#### Instructions to follow
For each line in the data that includes "badge", make a copy.

#### Data for this exercise
^^^^^^^^

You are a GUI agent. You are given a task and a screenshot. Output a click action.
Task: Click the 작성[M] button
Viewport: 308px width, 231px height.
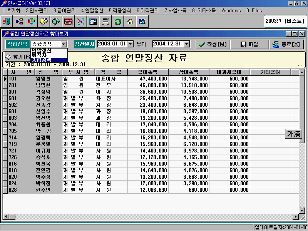tap(213, 45)
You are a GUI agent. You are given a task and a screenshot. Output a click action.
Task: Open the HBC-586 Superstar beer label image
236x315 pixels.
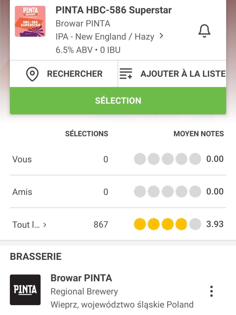30,21
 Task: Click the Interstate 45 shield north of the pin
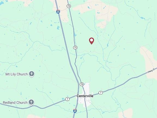point(58,12)
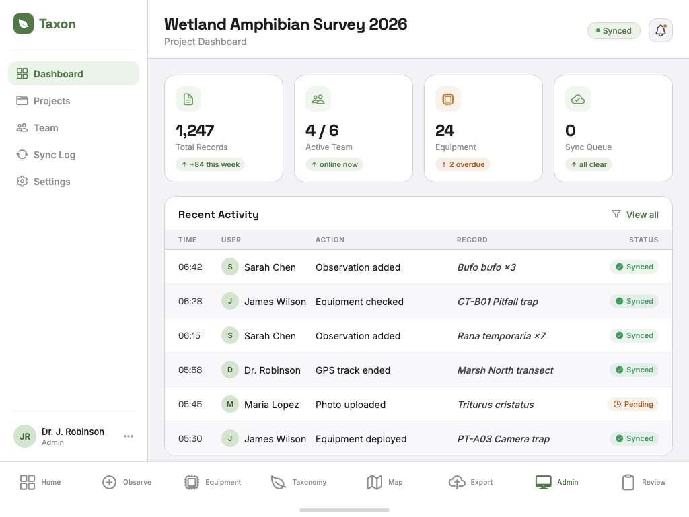Open Pending status of Maria Lopez's photo upload
This screenshot has width=689, height=517.
pos(633,404)
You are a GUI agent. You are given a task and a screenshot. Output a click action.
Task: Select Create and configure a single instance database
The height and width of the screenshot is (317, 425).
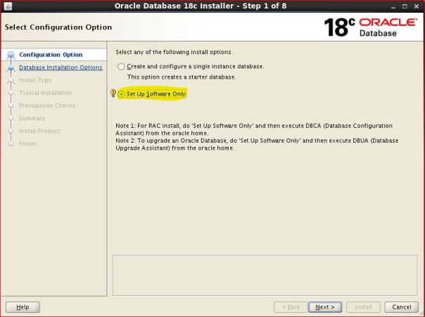121,67
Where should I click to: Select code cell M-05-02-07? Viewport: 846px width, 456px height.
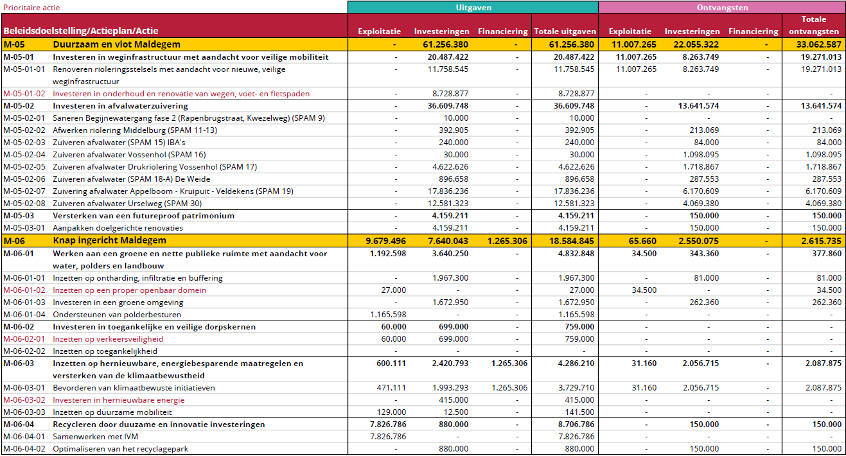(x=24, y=191)
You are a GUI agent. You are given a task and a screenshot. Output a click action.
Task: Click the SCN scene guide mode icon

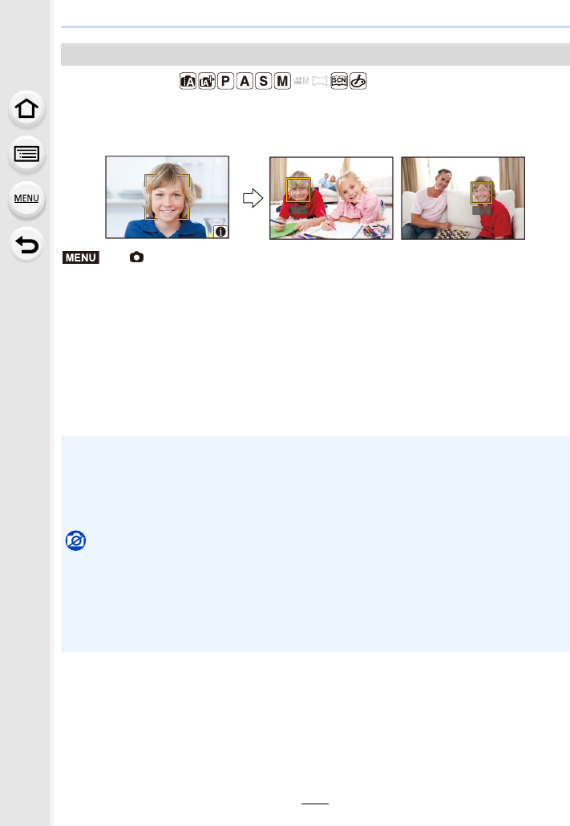[x=339, y=81]
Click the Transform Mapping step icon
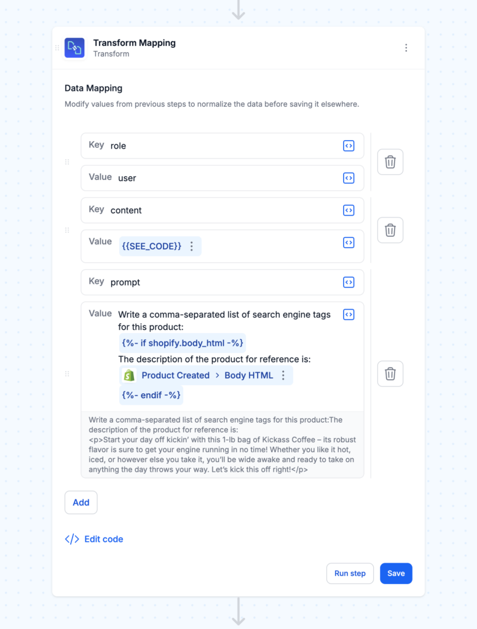Viewport: 477px width, 629px height. point(74,47)
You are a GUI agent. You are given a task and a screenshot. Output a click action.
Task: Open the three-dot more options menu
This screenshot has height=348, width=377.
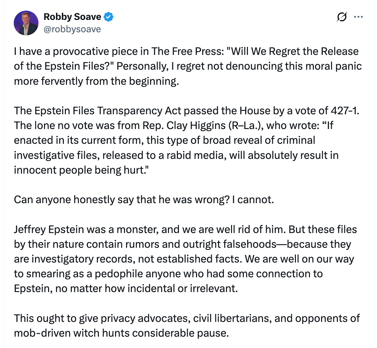point(358,17)
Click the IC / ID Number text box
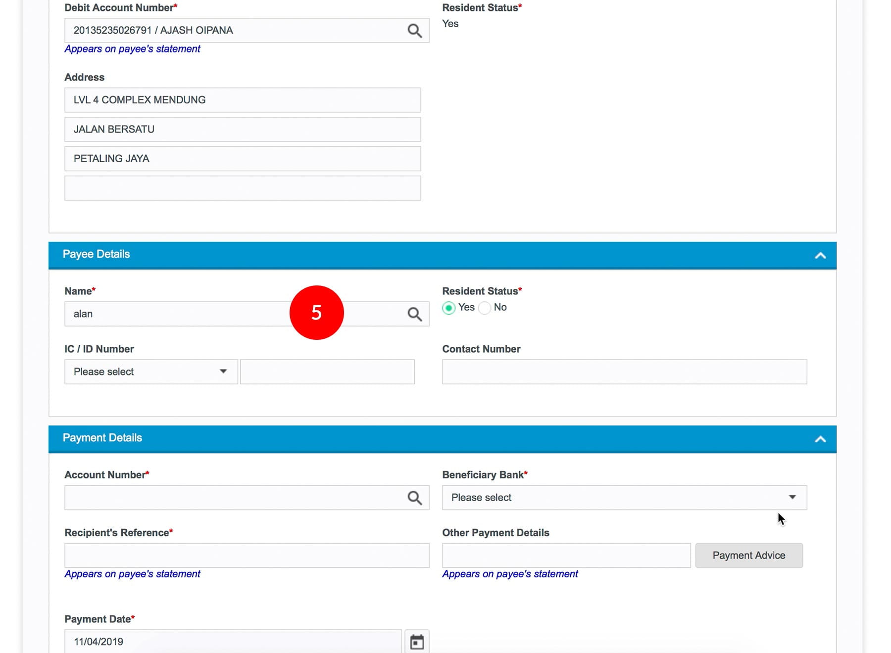891x653 pixels. pos(327,372)
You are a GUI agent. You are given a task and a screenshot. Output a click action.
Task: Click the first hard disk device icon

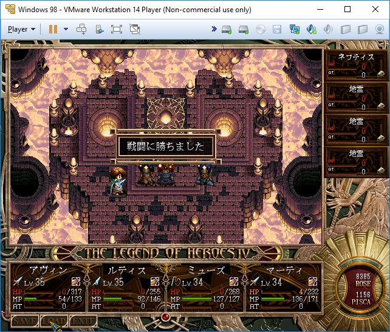(227, 29)
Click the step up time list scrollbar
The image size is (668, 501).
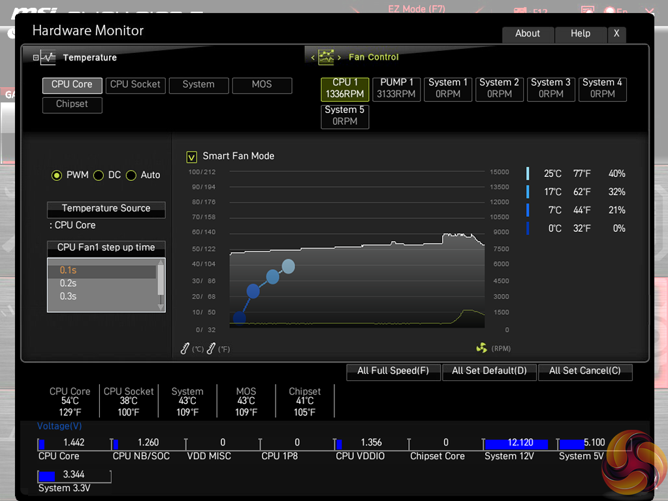(161, 284)
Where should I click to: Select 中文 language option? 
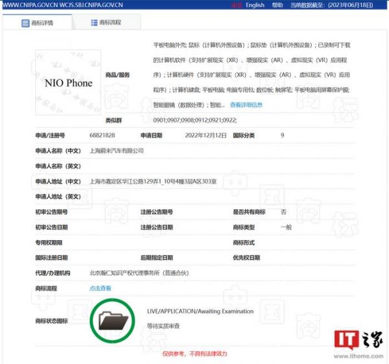coord(237,5)
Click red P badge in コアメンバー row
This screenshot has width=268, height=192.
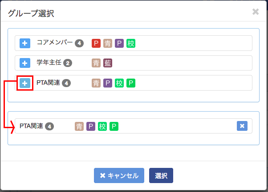tap(96, 43)
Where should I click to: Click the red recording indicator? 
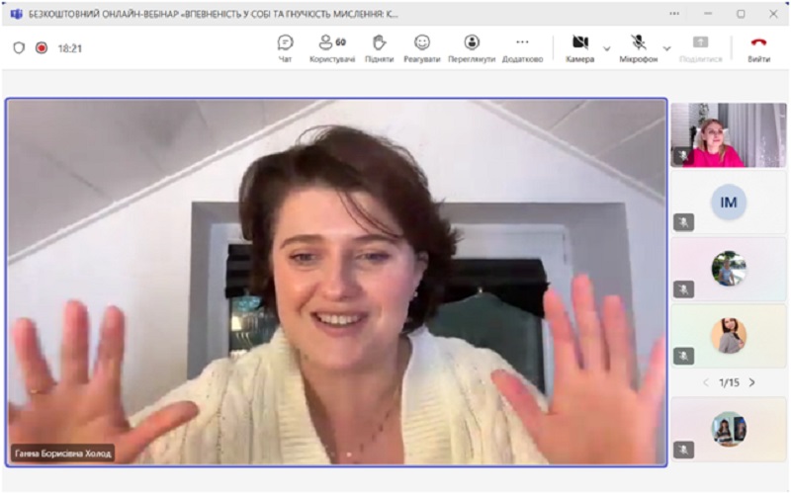click(x=42, y=47)
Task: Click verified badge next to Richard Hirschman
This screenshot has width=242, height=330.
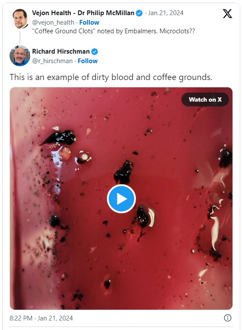Action: point(94,51)
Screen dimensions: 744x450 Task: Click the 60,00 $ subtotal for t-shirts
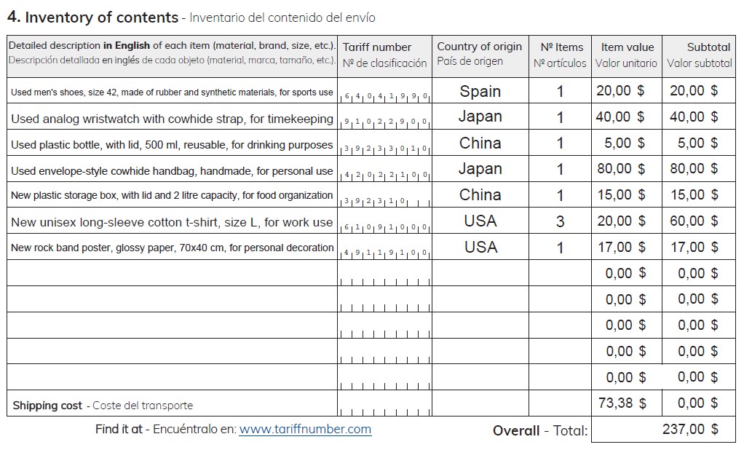[x=698, y=221]
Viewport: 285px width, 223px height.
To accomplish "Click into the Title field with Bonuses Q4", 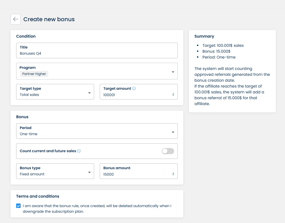I will (97, 53).
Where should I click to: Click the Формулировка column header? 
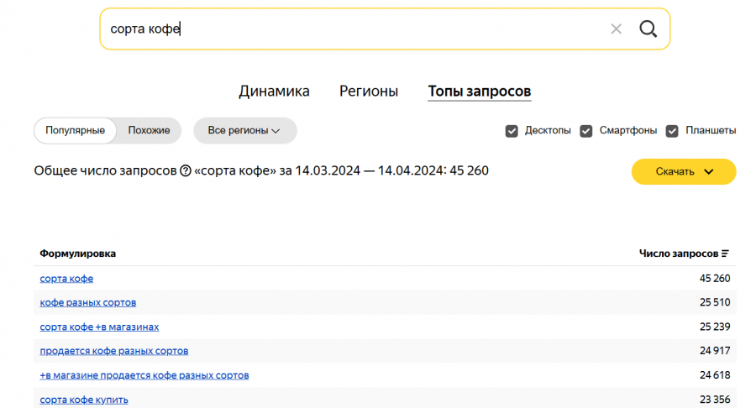point(78,254)
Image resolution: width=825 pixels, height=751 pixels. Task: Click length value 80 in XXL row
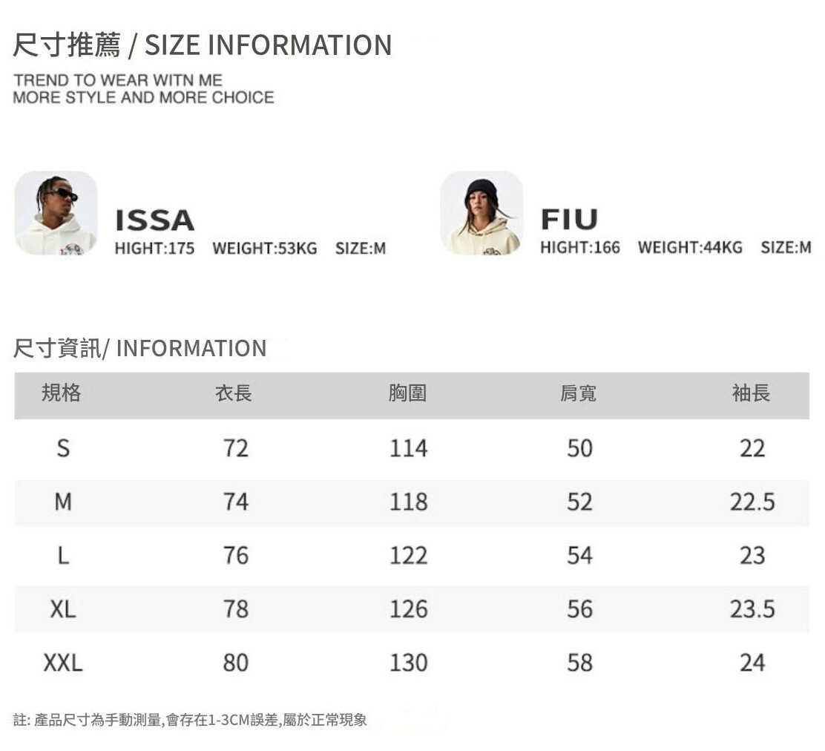click(236, 663)
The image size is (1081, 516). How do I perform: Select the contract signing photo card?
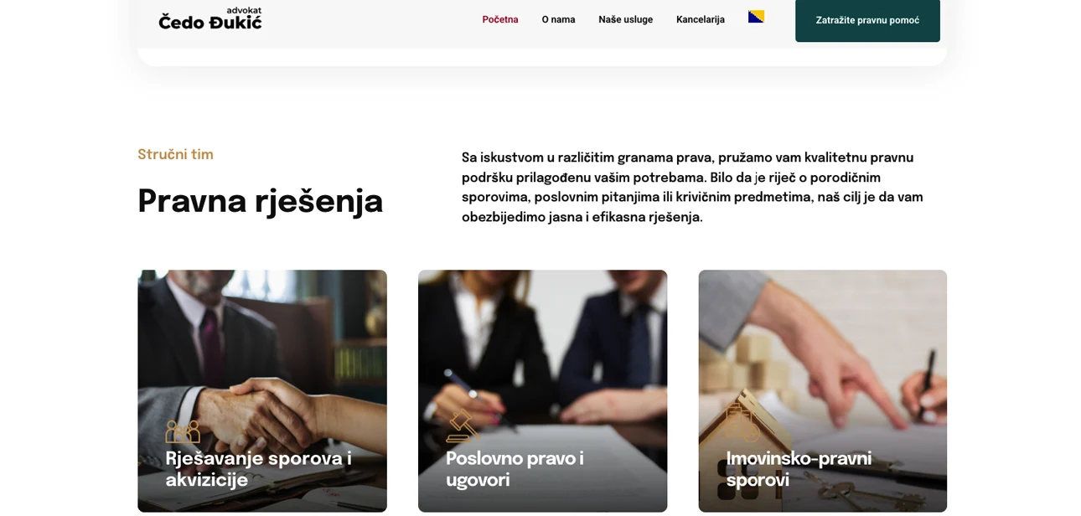point(542,390)
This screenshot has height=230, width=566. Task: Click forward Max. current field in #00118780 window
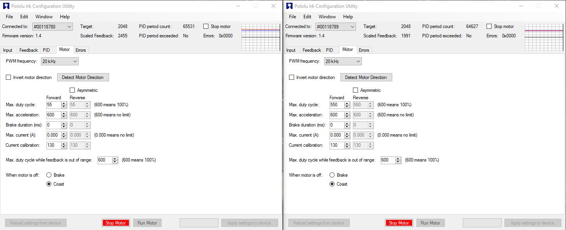click(x=53, y=135)
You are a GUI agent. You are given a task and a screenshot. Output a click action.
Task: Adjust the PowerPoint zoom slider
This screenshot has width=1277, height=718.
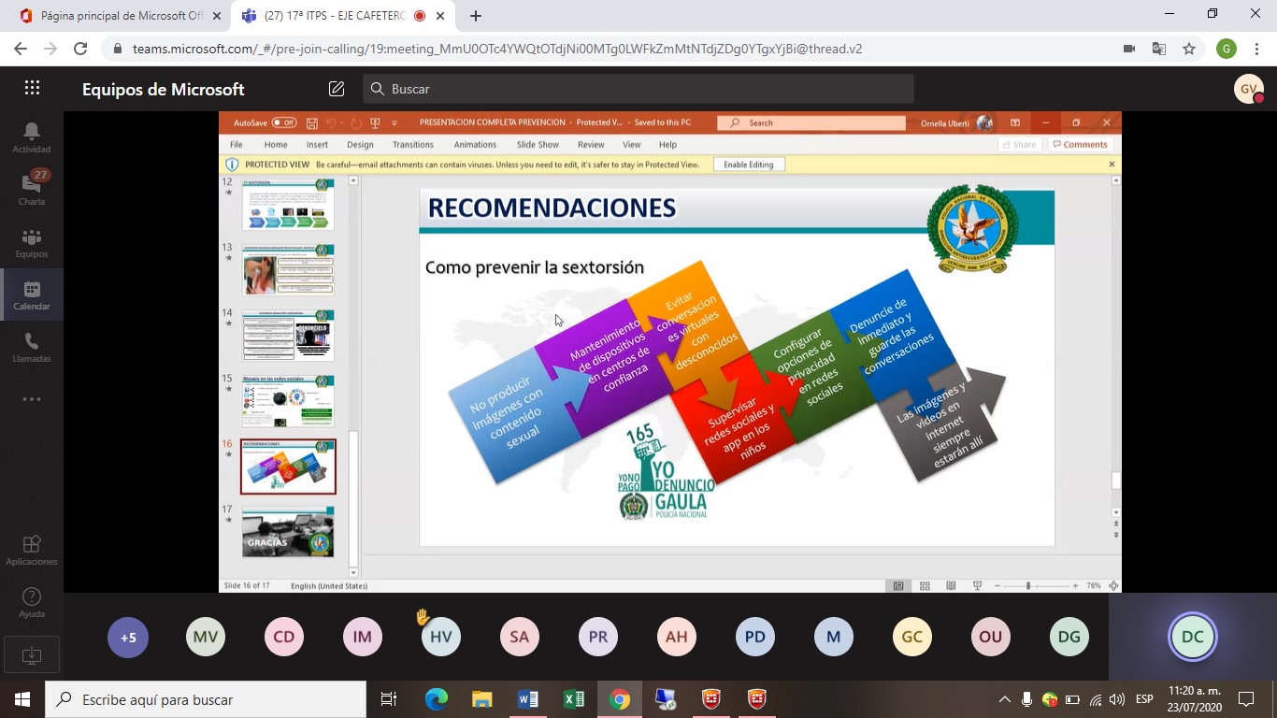(x=1028, y=586)

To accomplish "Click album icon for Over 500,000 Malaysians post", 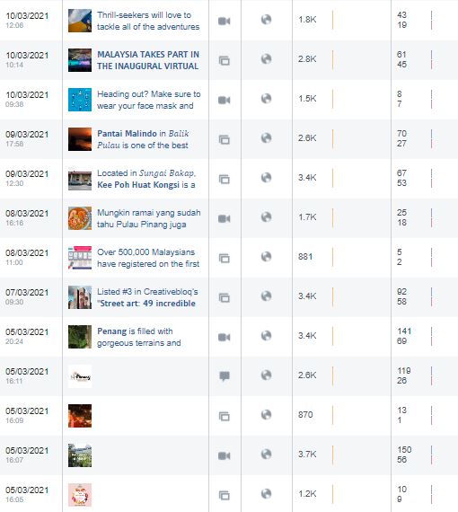I will coord(224,259).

^^^^^^^^

#### Answer to the problem
Click red P badge in コアメンバー row
Task: Click verified badge next to Richard Hirschman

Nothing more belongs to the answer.